Great Western Coffee Shop

Journey by Journey => TransWilts line => Topic started by: grahame on April 24, 2018, 08:29:45



Title: Rail replacement services - small things could make a big difference
Post by: grahame on April 24, 2018, 08:29:45
From a planned rail replacement journey yesterday ...

It's the simple things ...

The absence of any timetable information about the times trains are leaving today from THIS station, and of a notice telling people at what amended times they can set off back later to get home

The bus that leaves earlier than the regular train - left 4 minutes before the connecting train was due

The handful (that's 5) extra staff in green high-vis hanging around chatting with each other (and I was there for about an hour so this was not just a quick liaison meeting) at an already staffed station when the next station up the line was totally unstaffed, with bus depertures disappearing off the screen before the bus has even arrived.

I could go on ... let me just leave it at those three points for the moment.



I am grateful to GWR for sorting out various fare issues after the last blockade, and adjusting one of the connections.
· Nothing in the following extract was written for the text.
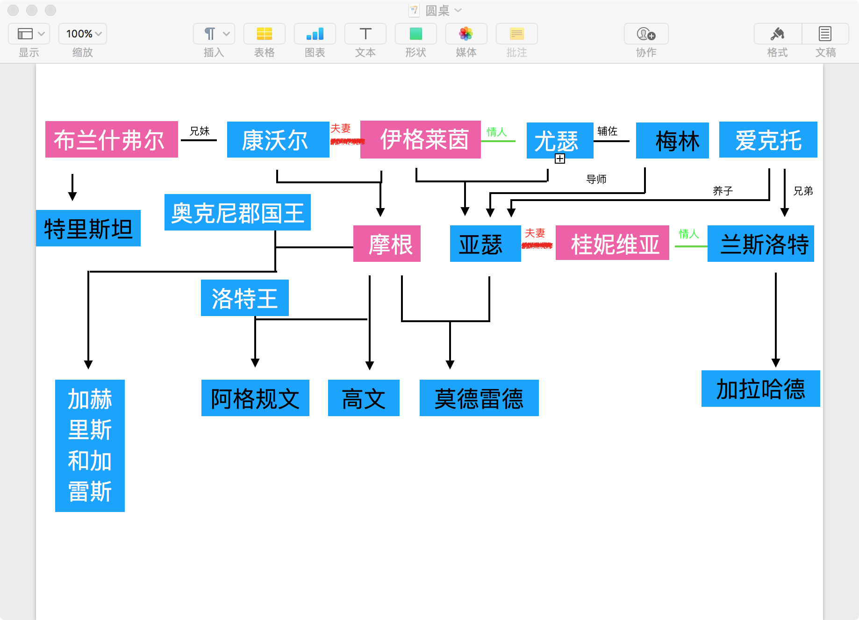Select the 亚瑟 blue box
The image size is (859, 620).
tap(486, 244)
I do wonder hwo much extra it would really cost them in terms of money and organisation to take a few more simple steps like putting up timetables and not just summaries of principles ("off peak trains replaced by buses, morning peak trains up to 20 minutes earlier" to be supplemented by an actual timetable), for example.  And how about putting a member of the extra team at an otherwise unstaffed station rather than paying them to all be at the one over-staffed place?   

I fear that the first piece of disruption in a pattern is planned to be done as cost-effetively as possible for GWR, with limited adjustments where the natives are restless for the next run in the same pattern.  And if the natives haven't got restless enough in the first pattern to change for the second, changes of changes for the third, fourth ... seem pretty slim.
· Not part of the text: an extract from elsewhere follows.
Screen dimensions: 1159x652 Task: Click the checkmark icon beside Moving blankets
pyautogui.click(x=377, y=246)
We have ten weeks of off peak trains replaced by buses on the TransWilts this year.  Pewsey and Bedwyn have ten weeks of all their services being replaced.  I fear that the points raised (above, and by the other groups) will be considered only with lip service, and even little things that could make a big difference will not be done.   There are some bigger things that could be done - replacement of a 30 minute train service with an hourly bus (and making people connecting wait 40 miutes for it) is cheapskate (I have been told "budget").  And the whole need to complete this year ... has been explained to me, but looks to be a veneered presentation; whether the veneer is on a piece of solid wood, or chipboard, I know not.


Title: Re: Rail replacement services - small things could make a big difference
Post by: BandHcommuter on April 24, 2018, 08:58:03
Absolutely agree, it's the attention to detail during major service alterations which can successfully mitigate the impact on many customers. As is common however, the service provision has not always been planned around the journeys people actually want to make. As an example, during the Berks and Hants blockade last time, I was waiting for a train at Westbury station early in the morning. A lady arrived and asked staff how she could get to Hungerford, her usual trains at 0616 and 0701 not running.
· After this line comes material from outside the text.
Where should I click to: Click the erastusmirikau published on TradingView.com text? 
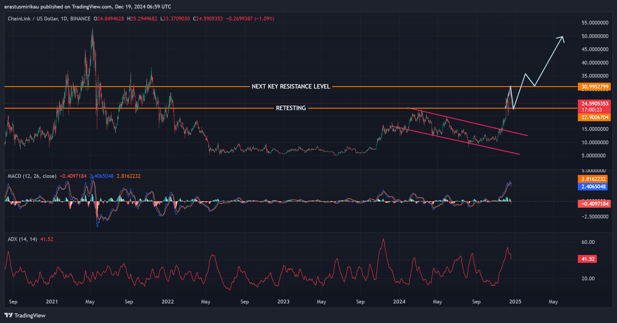click(x=58, y=6)
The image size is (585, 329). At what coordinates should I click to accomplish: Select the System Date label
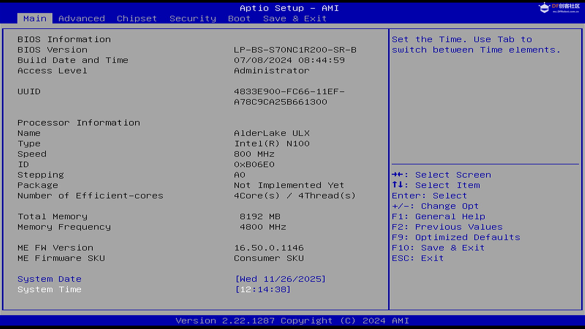[x=49, y=279]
Well there is a rail replacement bus to Pewsey at 0645 arriving at 0735. However this terminates at Pewsey, and the passenger demand for such a service is such that a single taxi would probably be overprovision. There is also a rail replacement bus from Pewsey to Hungerford, unfortunately timed to leave five minutes before the bus from Westbury arrives. So a passenger flow with virtually zero demand (Westbury to Pewsey first thing in the morning) is served, whereas other flows with demonstrable demand (Westbury to Hungerford/Newbury) are not effectively served. From what I overheard, the lady in question was advised to travel to Reading via Bath (at least 90 minutes), and then pick up a bus taking nearly an hour to Hungerford. The usual journey time is about 35 minutes. This issue could easily have been mitigated with attention to such details in planning replacement services.